[Remember the rules – ask someone else for the missing words. Be careful, I’m not sure what I was thinking when I wrote this, or which direction the experiment will go.]
Having cystic fibrosis requires ________(adjective) treatments and regular visits to the ________ (place). I force myself to cough up _____(color) ______ (plural noun) every day in order to keep my ______ (plural noun) free of _______(adjective) _________(noun).
If I catch a _____(noun) or _______(noun), I get very sick and have to _______(verb) to the _______(location) Once there, _______ (adjective) nurses ______(verb) my _________(noun) and make me ________(verb) until I faint.
I _____(verb) the doctor at the _____(adjective) clinic at least once a(n) _______(noun).

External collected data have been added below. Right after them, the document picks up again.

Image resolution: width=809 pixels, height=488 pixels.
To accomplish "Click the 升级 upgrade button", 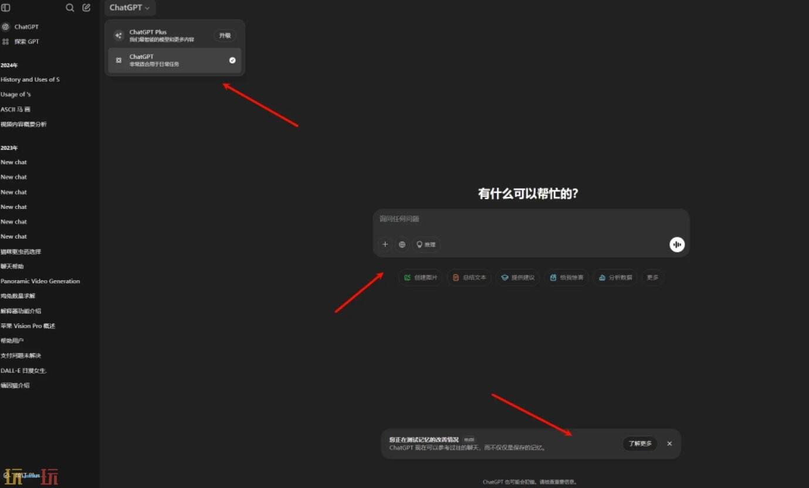I will point(225,35).
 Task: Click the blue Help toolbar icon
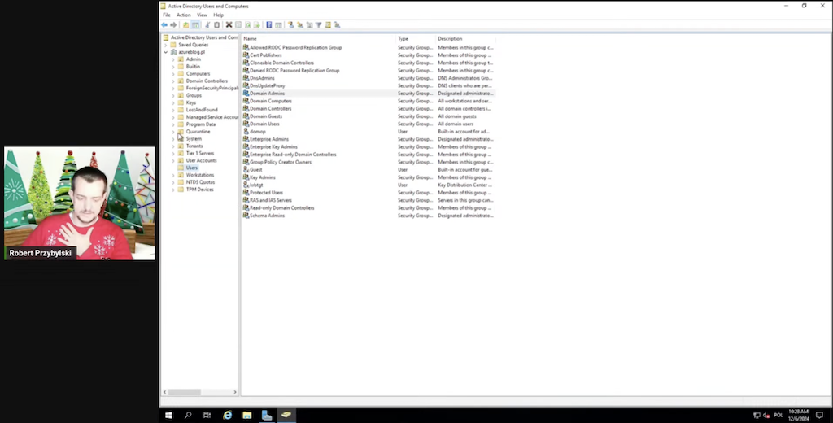268,25
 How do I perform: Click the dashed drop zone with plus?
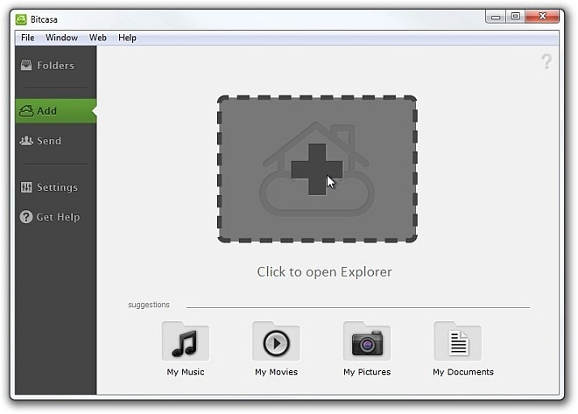[317, 169]
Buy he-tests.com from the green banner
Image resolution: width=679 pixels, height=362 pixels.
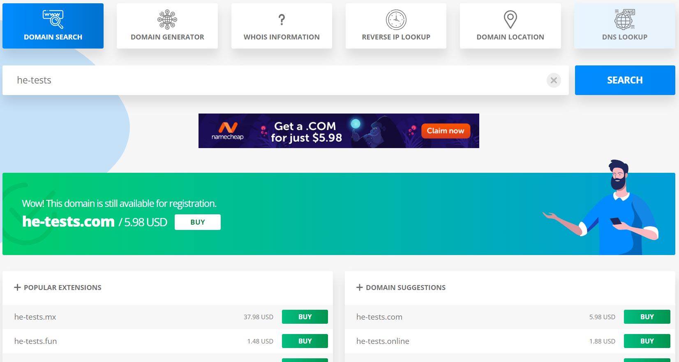(x=197, y=222)
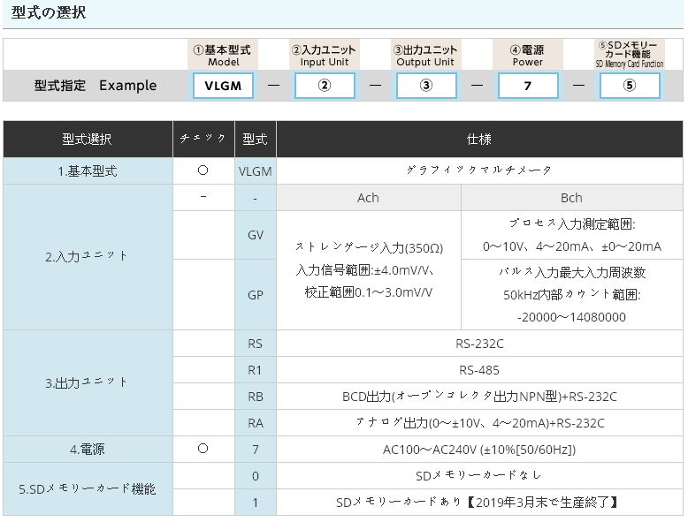Screen dimensions: 688x522
Task: Select the ② input unit box
Action: pos(325,86)
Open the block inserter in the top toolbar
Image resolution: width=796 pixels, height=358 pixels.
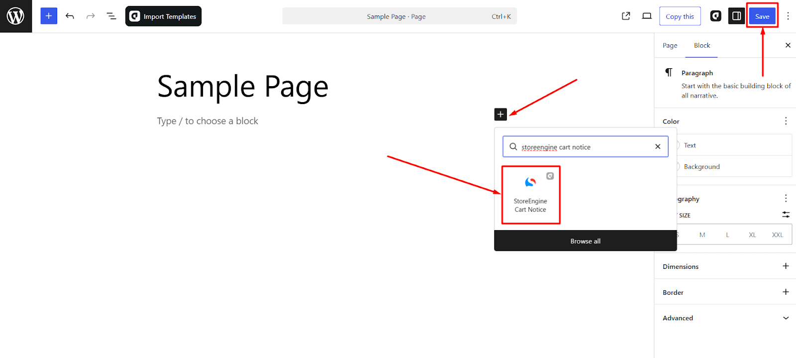click(49, 16)
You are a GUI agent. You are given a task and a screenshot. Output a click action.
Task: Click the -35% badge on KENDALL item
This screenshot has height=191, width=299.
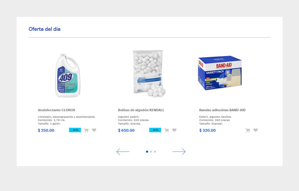[155, 130]
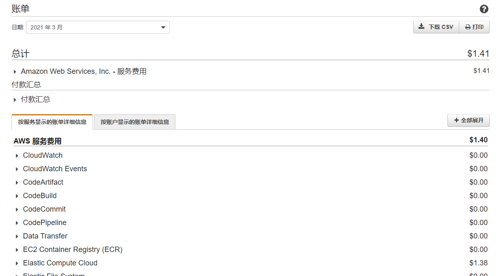Download the bill as CSV
502x276 pixels.
436,27
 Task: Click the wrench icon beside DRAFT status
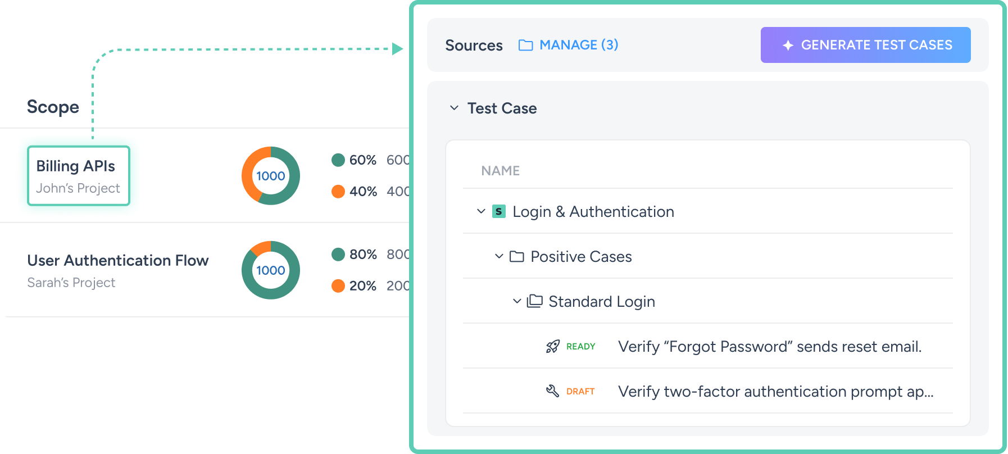pos(553,391)
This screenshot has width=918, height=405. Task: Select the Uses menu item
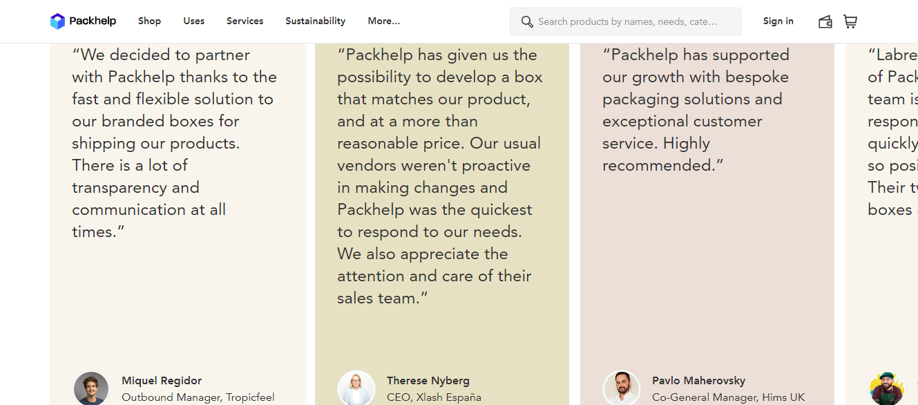(193, 21)
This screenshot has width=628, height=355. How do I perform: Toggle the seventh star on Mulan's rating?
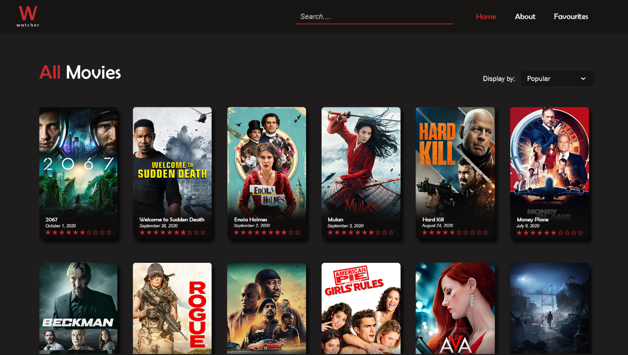pos(372,232)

During every visit, I blow into a _________(noun) to test my ______(noun) function. My face turns ______(adjective) and I ______(verb) until I catch my _______(noun).

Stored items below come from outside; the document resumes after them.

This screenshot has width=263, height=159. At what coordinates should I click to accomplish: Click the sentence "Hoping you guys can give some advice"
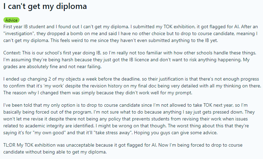(176, 133)
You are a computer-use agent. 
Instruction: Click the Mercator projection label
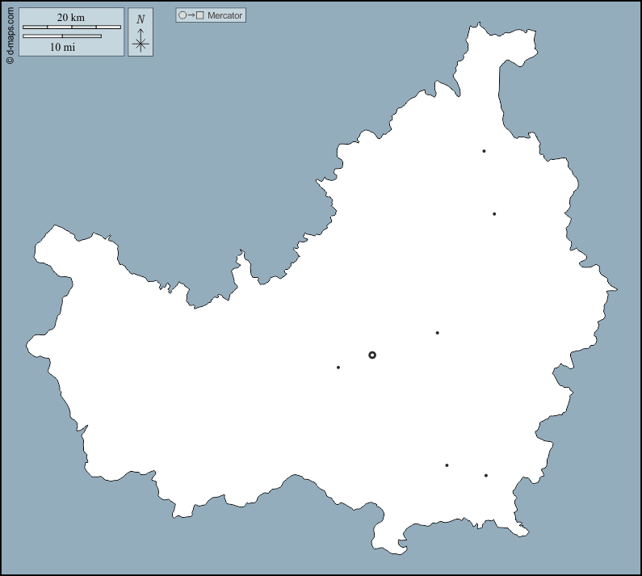pos(224,15)
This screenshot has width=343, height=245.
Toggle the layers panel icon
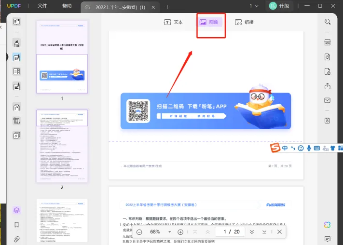tap(17, 210)
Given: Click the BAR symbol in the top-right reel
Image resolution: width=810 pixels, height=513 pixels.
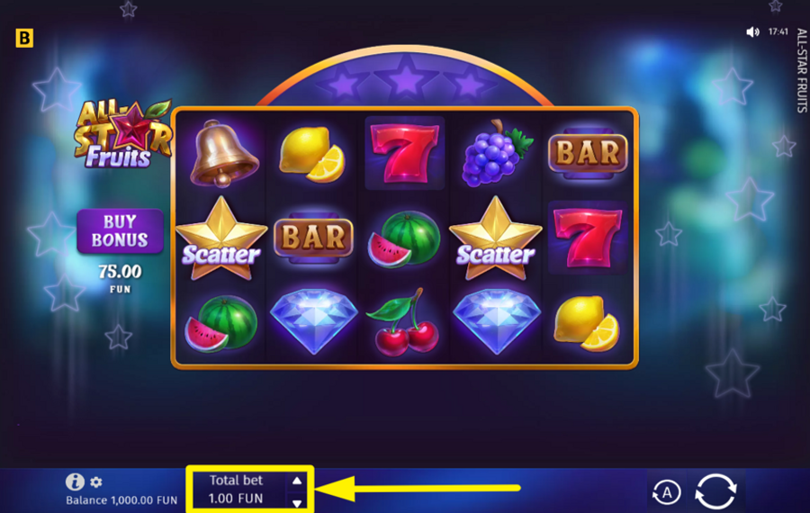Looking at the screenshot, I should click(x=588, y=153).
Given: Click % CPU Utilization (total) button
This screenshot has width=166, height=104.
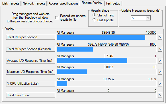Looking at the screenshot, I should pyautogui.click(x=30, y=84).
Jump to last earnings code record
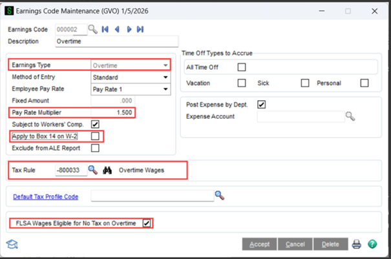 (140, 29)
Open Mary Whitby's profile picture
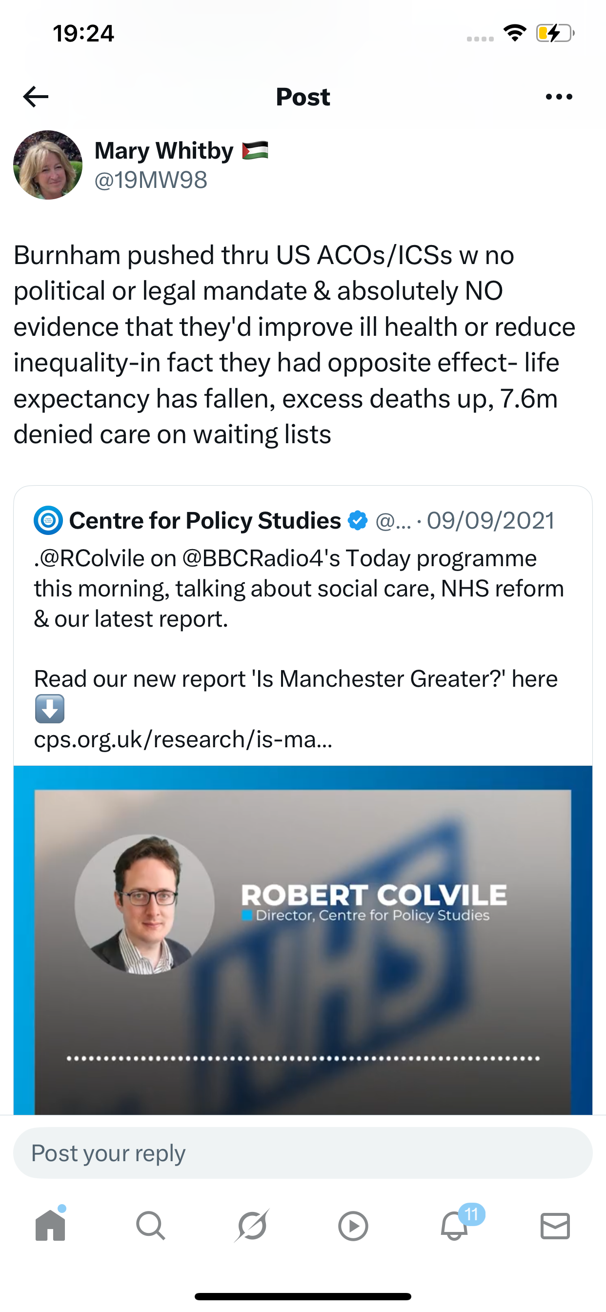The height and width of the screenshot is (1312, 606). [x=48, y=165]
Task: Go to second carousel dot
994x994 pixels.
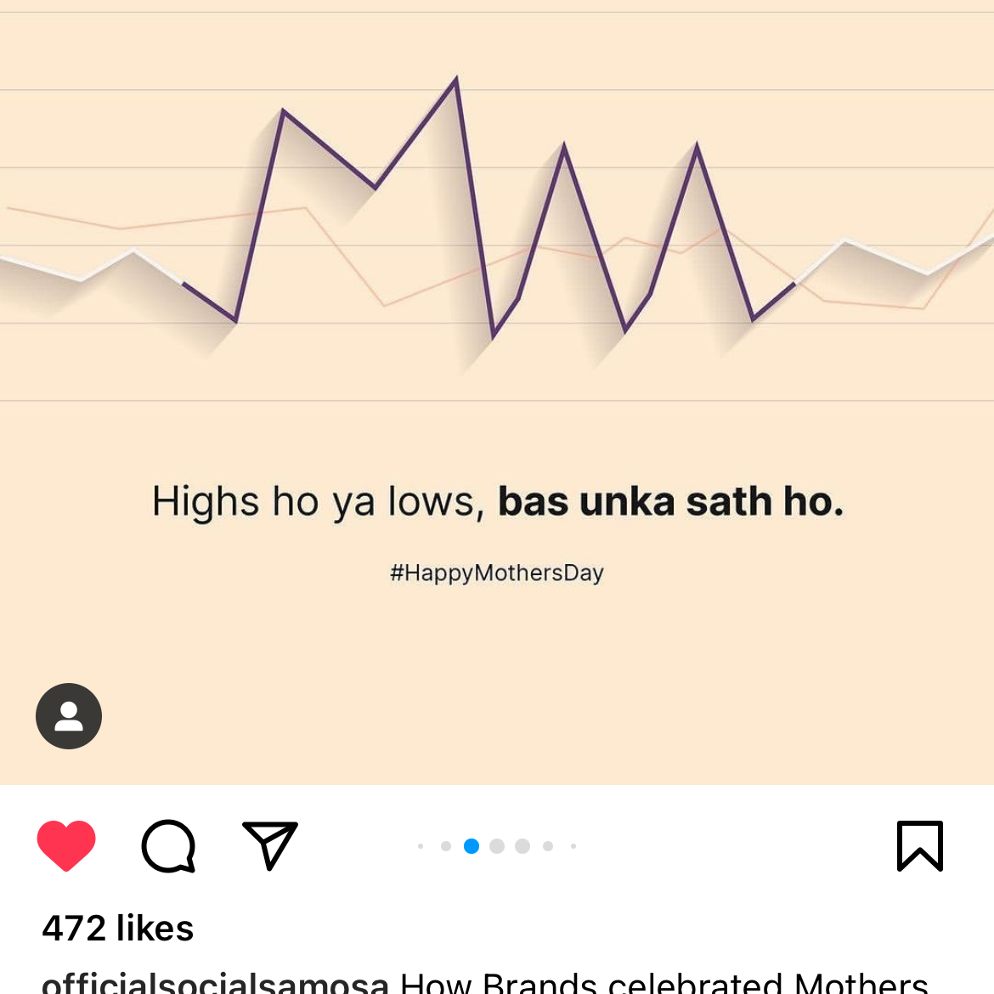Action: 446,846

Sometimes, the _______(adjective) technician x-rays my _______(noun) to make sure I don’t have a ________(adjective) infection or ________(noun) in my ________(body part).
My least favorite _________(noun) to inhale is made of _________ (noun) and ________(noun) and tastes like _______(animal) brewed in ________(bad-tasting liquid).
Thanks to _____(adjective) medicines many of us with cystic ________(exclamation) fibrosis will ________(verb) longer and lead ______ (adjective) lives. We also have a ______(adjective) perspective of life and know that every _______(singular noun) counts.
Stay healthy, my wonderful _______(plural noun).
Wishing for a printable version so I could have some CF fun with the kids… Very clever!
Copy and paste. Copy and paste. Then print. I’m dying to know if it works or not.
I would love to comment, but its another language to me! 😉
Karyn, I’m glad it’s another language to you and not a part of your life.